◆ EXERCISE 1
Pick out and copy every line of the listing below that contains the word "Where".

——

Helen Calcutt (born 27 March 1988), is a British poet, dancer, and choreographer.

Writing career 

Helen was one of the six poets selected to perform at the Commonwealth Games Opening Ceremony 2022, hosted in Birmingham. Her poem 'Mother, the city', written for the ceremony, was performed as part of its major opening scene 'Everything to Everybody', and was heard by over one and half billion people around the globe.

Calcutt is the author of three volumes of poetry. Her debut collection 'Sudden rainfall' was published by British publishing house Perdika Press when she was just 23 years old. It was a PBS Choice on publication and became Waterstone's best-selling pamphlet in 2016. Her most recent collection 'Somehow' was published by Verve Press in September 2020. It was a PBS Winter Bulletin Pamphlet, and Poetry School Book of the Year (2020, shortlist). 

Helen also writes for the Guardian, the Huffington Post, Poetry London, and the Wales Arts Review.

Dance 

Calcutt is also a professional dancer, performer, and choreographer. She has directed movement for theatre, site-specific productions, and independent film, working with a specialism in the conversation between text and movement.

——

◆ EXERCISE 2
Rewrite the passage on Helen Calcutt from "Helen Calcutt (born" to "Year (2020, shortlist).", replacing "globe" with "world".

——

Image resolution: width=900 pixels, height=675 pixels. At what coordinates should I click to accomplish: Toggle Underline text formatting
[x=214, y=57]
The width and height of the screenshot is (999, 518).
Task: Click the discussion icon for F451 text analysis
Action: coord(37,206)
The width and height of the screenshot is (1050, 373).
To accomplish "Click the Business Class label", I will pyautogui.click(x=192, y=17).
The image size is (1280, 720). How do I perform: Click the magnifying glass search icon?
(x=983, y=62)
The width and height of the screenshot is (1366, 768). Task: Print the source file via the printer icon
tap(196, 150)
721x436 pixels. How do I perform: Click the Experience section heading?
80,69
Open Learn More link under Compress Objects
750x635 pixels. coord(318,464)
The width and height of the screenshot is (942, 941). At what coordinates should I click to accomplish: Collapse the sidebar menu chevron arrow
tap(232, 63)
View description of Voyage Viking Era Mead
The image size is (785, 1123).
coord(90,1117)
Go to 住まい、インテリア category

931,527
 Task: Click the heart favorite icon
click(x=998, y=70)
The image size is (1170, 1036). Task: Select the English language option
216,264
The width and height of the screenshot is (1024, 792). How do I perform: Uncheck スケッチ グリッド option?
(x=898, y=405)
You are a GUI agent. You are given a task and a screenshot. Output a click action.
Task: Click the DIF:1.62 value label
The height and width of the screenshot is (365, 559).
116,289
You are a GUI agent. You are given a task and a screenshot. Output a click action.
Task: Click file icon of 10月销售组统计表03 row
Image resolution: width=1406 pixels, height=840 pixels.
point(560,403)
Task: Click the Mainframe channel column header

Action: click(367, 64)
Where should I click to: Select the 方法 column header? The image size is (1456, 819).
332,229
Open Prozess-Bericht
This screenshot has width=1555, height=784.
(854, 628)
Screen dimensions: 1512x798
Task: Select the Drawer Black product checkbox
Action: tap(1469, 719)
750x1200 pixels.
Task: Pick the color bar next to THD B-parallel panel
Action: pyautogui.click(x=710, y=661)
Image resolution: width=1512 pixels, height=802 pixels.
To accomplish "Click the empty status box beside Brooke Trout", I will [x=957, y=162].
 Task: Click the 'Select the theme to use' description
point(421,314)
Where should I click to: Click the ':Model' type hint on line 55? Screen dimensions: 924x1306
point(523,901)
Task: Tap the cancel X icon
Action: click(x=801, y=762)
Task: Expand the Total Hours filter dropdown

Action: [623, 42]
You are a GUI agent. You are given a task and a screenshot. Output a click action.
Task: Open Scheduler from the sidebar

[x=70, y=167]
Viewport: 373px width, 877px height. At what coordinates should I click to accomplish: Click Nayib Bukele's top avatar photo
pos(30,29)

——

◆ TASK SOLUTION 1
Where should I click to: Select the 方法 column header? The image size is (1456, 819).
Where should I click to: Click the ':Model' type hint on line 55? Screen dimensions: 924x1306

◆ TASK SOLUTION 2
Helen Calcutt (born 27 March 1988), is a British poet, dancer, and choreographer.

Writing career 

Helen was one of the six poets selected to perform at the Commonwealth Games Opening Ceremony 2022, hosted in Birmingham. Her poem 'Mother, the city', written for the ceremony, was performed as part of its major opening scene 'Everything to Everybody', and was heard by over one and half billion people around the world.

Calcutt is the author of three volumes of poetry. Her debut collection 'Sudden rainfall' was published by British publishing house Perdika Press when she was just 23 years old. It was a PBS Choice on publication and became Waterstone's best-selling pamphlet in 2016. Her most recent collection 'Somehow' was published by Verve Press in September 2020. It was a PBS Winter Bulletin Pamphlet, and Poetry School Book of the Year (2020, shortlist).